Since some of hackthissite’s tests require that you either have access to a certain stack or that you copy-paste webpages to exploit XSS-vulnerabilities I decided to use a different webpage for some webapps testing whilst at lunch or at home, just to keep some of my knowledge of the subject fresh. So I looked around and found OverTheWire’s Nata Wargames, a website that functions a lot like hackthissite, but with a lot less coding required.
It’s also nice that you have a scoreboard that shows you the latest person who solved one of their wargames.
My following blog posts will explain what the vulnerability is and how to exploit it to the best of my knowledge! Each blog post will cover 2-3 Natas wargames and I’ll try to write at least two posts per week.
Each of these paragraphs will follow a basic structure where the header is actually a hyperlink to the wargame I’m explaining! So in the following section you can click Natas0 to get access to the actual wargame.
To start a wargame you need to enter your credentials. These are the name of the wargame you are attempting and the flag you collected from the previous wargame.
The only exception is for Natas0 where the credentials are natas0:natas0 (username:password).
The object of this (and all following) wargames is to find a flag that could be hidden anywhere on the page or on the server that the page is hosted on.
If you are experienced with web development and have done a few wargames previously, finding this flag will prove exceptionally easy for you! If you aren’t (don’t worry if you aren’t, one of our project managers at work had no clue how to), I’ll help walk you through it.

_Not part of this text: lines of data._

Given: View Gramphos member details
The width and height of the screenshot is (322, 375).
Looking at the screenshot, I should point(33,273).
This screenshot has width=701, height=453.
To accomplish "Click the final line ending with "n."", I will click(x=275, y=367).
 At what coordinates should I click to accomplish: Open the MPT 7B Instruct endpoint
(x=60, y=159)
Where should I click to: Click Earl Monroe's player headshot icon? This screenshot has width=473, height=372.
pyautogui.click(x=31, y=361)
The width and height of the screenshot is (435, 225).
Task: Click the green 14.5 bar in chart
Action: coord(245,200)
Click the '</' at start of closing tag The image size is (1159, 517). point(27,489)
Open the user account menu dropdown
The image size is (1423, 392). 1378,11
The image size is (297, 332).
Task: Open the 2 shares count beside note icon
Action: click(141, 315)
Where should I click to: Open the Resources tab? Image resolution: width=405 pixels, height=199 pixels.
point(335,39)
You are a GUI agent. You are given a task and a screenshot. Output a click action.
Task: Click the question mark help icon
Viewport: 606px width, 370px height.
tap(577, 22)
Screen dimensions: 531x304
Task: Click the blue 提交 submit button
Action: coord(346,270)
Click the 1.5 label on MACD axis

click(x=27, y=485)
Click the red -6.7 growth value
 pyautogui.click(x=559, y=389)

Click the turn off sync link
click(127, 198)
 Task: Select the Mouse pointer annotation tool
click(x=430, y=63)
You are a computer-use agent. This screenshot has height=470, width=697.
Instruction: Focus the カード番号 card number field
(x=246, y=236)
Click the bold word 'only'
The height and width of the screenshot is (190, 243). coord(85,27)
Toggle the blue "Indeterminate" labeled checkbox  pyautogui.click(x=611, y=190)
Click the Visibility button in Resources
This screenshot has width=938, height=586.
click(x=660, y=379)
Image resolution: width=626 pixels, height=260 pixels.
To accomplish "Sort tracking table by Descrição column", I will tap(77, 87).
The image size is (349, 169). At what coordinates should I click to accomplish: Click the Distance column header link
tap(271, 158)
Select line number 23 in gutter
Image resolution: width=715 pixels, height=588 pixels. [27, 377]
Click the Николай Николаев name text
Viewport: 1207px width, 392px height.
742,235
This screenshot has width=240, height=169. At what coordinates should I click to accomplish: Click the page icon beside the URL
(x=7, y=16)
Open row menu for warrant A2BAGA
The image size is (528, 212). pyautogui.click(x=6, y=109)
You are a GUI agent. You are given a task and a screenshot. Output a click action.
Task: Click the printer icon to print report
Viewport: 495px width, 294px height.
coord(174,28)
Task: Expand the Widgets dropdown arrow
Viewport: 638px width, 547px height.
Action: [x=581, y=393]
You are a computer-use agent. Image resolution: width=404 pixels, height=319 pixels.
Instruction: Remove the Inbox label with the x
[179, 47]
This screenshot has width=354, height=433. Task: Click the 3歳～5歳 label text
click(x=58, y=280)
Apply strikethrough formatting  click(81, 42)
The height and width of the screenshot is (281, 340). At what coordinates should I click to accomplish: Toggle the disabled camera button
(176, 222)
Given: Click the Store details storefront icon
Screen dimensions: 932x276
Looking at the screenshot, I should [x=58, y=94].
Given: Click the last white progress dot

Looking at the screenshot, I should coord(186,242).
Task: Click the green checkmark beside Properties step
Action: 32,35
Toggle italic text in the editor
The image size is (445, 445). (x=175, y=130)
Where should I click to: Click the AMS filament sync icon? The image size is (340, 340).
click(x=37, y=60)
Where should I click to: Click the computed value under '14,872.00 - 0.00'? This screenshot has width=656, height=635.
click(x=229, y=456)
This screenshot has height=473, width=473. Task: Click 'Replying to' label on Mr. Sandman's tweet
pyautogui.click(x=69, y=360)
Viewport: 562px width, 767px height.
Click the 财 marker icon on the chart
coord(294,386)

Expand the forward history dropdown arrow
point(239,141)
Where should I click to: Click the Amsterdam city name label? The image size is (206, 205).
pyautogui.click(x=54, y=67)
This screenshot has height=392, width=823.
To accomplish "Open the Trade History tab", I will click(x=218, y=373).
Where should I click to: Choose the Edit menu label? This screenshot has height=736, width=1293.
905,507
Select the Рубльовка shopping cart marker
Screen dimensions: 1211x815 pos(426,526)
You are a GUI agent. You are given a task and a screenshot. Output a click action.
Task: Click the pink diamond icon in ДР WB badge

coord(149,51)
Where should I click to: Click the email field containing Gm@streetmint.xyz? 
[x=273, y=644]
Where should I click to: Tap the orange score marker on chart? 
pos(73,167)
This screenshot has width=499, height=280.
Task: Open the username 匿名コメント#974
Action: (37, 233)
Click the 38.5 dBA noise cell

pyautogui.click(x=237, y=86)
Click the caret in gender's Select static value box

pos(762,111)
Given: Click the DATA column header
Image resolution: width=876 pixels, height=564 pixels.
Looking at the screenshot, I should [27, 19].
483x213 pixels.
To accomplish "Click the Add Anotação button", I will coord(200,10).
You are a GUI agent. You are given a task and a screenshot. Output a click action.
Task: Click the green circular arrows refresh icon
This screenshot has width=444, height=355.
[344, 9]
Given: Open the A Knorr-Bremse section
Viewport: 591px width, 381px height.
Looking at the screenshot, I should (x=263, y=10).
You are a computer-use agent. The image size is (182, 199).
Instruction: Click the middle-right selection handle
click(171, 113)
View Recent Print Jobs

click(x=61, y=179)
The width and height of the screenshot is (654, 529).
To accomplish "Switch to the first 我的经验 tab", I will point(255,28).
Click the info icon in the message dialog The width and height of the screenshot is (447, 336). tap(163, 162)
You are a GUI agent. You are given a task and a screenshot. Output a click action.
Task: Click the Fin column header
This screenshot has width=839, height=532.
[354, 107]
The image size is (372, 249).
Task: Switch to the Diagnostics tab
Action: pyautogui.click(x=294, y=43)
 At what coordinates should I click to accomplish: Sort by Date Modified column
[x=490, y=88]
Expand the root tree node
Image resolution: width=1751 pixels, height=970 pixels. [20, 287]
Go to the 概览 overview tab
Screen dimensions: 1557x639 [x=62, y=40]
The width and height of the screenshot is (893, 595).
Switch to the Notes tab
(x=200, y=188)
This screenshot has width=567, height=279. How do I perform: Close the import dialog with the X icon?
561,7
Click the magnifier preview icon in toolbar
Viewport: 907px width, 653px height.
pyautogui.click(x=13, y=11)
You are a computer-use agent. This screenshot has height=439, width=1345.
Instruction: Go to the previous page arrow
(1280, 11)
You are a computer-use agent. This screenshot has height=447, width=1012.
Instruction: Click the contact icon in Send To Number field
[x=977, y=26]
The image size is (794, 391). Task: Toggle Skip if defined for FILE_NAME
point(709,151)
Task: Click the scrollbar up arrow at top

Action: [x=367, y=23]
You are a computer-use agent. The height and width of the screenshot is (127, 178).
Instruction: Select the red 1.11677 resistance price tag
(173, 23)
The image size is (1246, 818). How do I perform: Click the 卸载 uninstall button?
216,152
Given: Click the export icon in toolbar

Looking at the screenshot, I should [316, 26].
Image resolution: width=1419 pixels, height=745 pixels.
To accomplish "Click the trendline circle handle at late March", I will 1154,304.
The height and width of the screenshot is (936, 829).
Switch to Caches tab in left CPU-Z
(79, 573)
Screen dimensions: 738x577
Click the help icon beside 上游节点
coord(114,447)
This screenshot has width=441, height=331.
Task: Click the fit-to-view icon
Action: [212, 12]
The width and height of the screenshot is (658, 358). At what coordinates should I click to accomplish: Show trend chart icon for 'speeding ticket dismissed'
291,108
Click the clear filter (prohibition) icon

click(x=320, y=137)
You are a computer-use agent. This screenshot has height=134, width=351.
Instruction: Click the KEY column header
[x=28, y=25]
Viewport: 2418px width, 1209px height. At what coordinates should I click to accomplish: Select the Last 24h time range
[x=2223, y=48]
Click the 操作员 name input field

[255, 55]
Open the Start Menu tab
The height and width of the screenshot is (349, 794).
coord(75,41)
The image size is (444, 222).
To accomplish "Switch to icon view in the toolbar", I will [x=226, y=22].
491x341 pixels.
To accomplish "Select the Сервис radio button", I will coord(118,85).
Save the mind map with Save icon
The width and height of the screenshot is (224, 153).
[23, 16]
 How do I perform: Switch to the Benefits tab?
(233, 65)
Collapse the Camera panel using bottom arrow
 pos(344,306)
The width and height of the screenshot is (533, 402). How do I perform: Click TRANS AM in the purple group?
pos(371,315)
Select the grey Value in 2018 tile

What you need to understand is that the page which you are on will have been loaded into the memory of the browser you are using (firefox, chrome, edge) and it’s various raw data should be available (think about it, the data must have been compiled somehow to show you what you see – so it’s only logical you should be able to see a textual representation of it!). Now, how do you get access to this data? If you right-click on the page and look for an option like ‘view page source’ (here is an exhaustive list on how to do this), you should be able to see the page’s HTML. This is basically all the markup for the webpage you are currently seeing on the webpage.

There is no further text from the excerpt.